■ 従うべき指示 ■
抜粋文によると、山口司令官の第二航空戦隊にはどの空母がありましたか。答えてください。

■ 抜粋文 ■

=====

「赤城直談判」を悩みに悩む山口司令官〜加来・飛龍艦長の献策・飛龍の独断攻撃・不在の米空母の懸念・「もう攻撃完了」の気持ち満タンの赤城司令部〜|真珠湾奇襲攻撃59・太平洋戦争

前回は「Nagumoの動きを監視する米海軍〜真珠湾へ急行するブルハルゼー・標的となったNagumo・攻撃隊発艦命令を下すハルゼー司令官〜|」の話でした。

目次

「赤城直談判」を悩みに悩む山口司令官

山口多聞 第二航空戦隊司令官(WIkipedia)

空母赤城に向かって、赤城司令部に「石油タンク・工廠攻撃」を直談判するつもりの山口司令官。

司令官である私が直接
赤城へゆき、南雲長官と直談判する!

草鹿龍之介 第一航空艦隊参謀長(連合艦隊司令長官 別冊歴史読本 新人物往来社)

事実上の最高意思決定者である草鹿参謀長は、山口司令官の海兵一期後輩です。

海軍兵学校卒業期名前専門役職
32山本 五十六航空連合艦隊司令長官
36南雲 忠一水雷第一航空艦隊司令長官
38三川軍一水雷第三戦隊司令官
40宇垣 纏大砲連合艦隊参謀長
40山口 多聞航空第二航空戦隊司令官
41草鹿 龍之介航空第一航空艦隊参謀長
42加来 止男航空飛龍艦長
連合艦隊幹部の専門・役職・海軍兵学校卒業期(1941年12月)

草鹿なんか、
全然ダメだ!

直接、南雲長官に
第二次攻撃を決断頂くしかない!

直接、飛龍から赤城へ飛行機で自ら向かうつもりですが、

赤城へ向かっても、
着艦に失敗する可能性があります!

赤城へ向かうのは、
ご再考頂けないでしょうか・・・

赤城への直談判を自制するように、懇願する空母飛龍の幕僚たち。

山口司令官が赤城に向かう途中に、搭乗している航空機が撃墜される可能性もあります。

撃墜されれば高い可能性で戦死し、着艦の失敗では自身以外にも他の将兵を巻き込む可能性があります。

赤城に着艦失敗する
可能性・・・

私は
どうなっても良い・・・

だが、着艦の失敗が大惨事を引き起こすことは
絶対に避けねば・・・

ここで、山口司令官は決断しました。

うむ・・・
分かった・・・

赤城へ行くのは
中止だ・・・

加来・飛龍艦長の献策:飛龍の独断攻撃

加来止男 飛龍艦長(Wikipedia)

ここで、悩む山口司令官に、加来・飛龍艦長が近寄ります。

山口司令・・・

風貌からして「典型的な武士」のような人物であった加来艦長。

山口司令官の海兵2期後輩の42期卒業で、空母などの操艦に高い能力を有していました。

山口司令の気持ちは、
とても分かります・・・

ここは、飛龍攻撃隊だけででも、
石油タンクを攻撃しては、いかがでしょうか。

新歴史紀行
第一航空艦隊(ビッグマンスペシャル 連合艦隊上巻 勃興編 世界文化社)

第一航空艦隊は三つの航空戦隊からなり、山口司令官の第二航空戦隊には空母飛龍・蒼龍がありました。

=====

■ 表示データ ■
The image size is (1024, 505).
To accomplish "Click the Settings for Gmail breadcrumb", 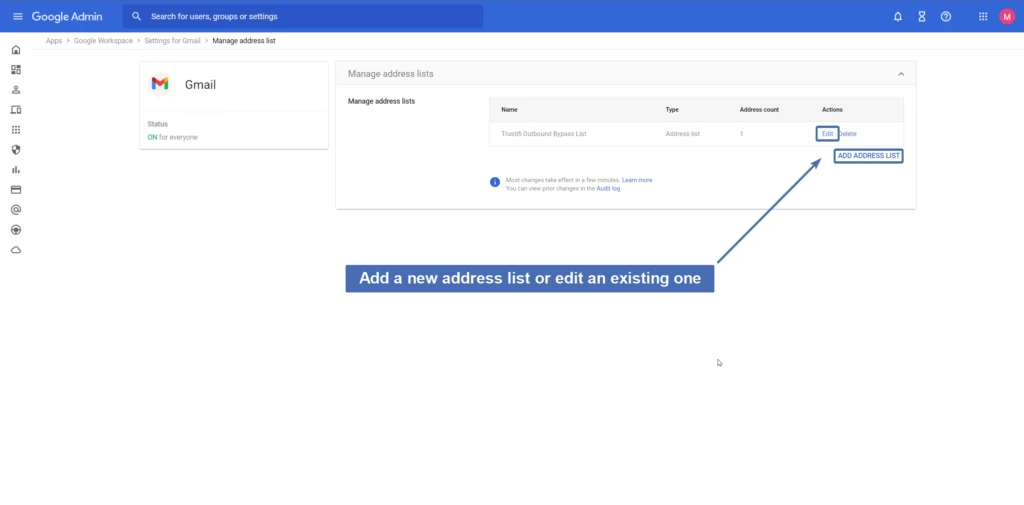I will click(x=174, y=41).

=====

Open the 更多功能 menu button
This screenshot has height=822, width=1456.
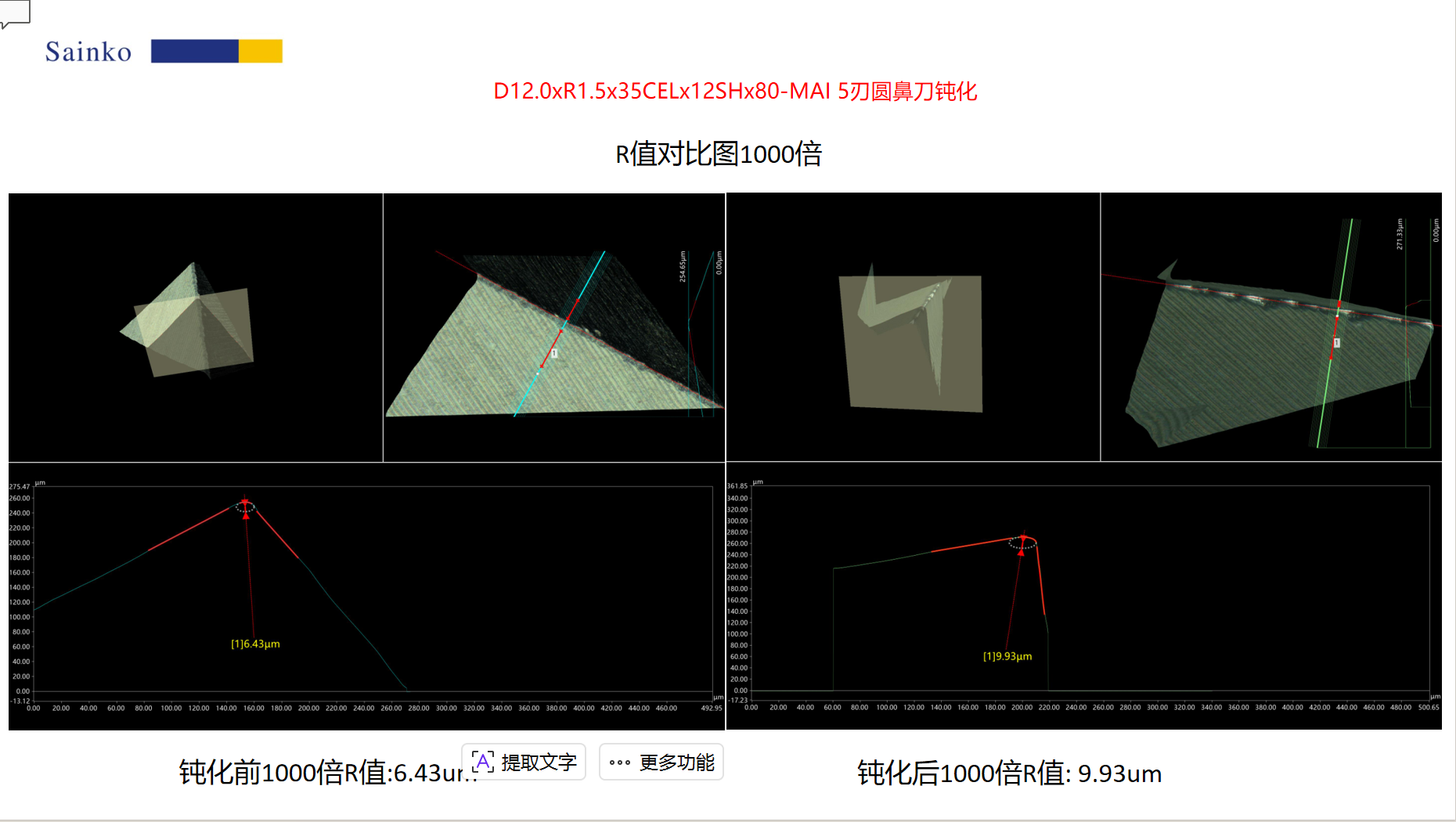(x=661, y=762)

=====

■ 演習の解答 ■
飛龍と蒼龍です。